Tuesday, December 29, 2009

Use Rights Brainstorming

One conversation from our kickoff meeting which is worth continuing is our discussion about creating a use rights agreement. Chip Colwell-Chanthaphonh raised the issue, saying that he thinks it is important to create something simple and straightforward, granting the AAMHC and the Zuni tribe free access to use the material in the catalog, provided that the DNMS (or whichever institution) and the photographer are acknowledged.

Also, the point was raised that we may need to include something in the use agreement about the copyrights of individual artists, since some of our partners (most notably, the Denver Museum of Art) are contributing objects made by known, and often living, artists who still retain copyrights to their work.

Jim Enote also pointed out that we might want to put in an additional caveat that Zuni tribe gets to review what is being published based on the comments that they have shared. However, this is not so straightforward a request, given what happens after things get published and then they're "in the literature"-- at that point it might be too hard to enforce that condition of review by the tribe.

## Data section
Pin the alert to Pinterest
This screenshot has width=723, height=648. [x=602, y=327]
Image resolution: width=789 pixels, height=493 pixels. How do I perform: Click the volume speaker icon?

## Set of tasks
• A. Summarize the use rights post in two sentences.
• B. Please rewrite the part of the use rights post that starts at the words "One conversation from" and stops after "photographer are acknowledged.", switching "kickoff meeting" to "opening meeting".
The listing comes from a separate source.

## Solved tasks
• A. The use rights post discusses Chip Colwell-Chanthaphonh's call for a simple, straightforward agreement that gives the AAMHC and the Zuni tribe free access to use the catalog material, provided the DNMS (or whichever institution) and the photographer are acknowledged. It also notes that the agreement may need to cover the copyrights of individual artists, and it weighs Jim Enote's suggestion that the Zuni tribe review what is published, which might be too hard to enforce once the material is "in the literature."

• B.
One conversation from our opening meeting which is worth continuing is our discussion about creating a use rights agreement. Chip Colwell-Chanthaphonh raised the issue, saying that he thinks it is important to create something simple and straightforward, granting the AAMHC and the Zuni tribe free access to use the material in the catalog, provided that the DNMS (or whichever institution) and the photographer are acknowledged.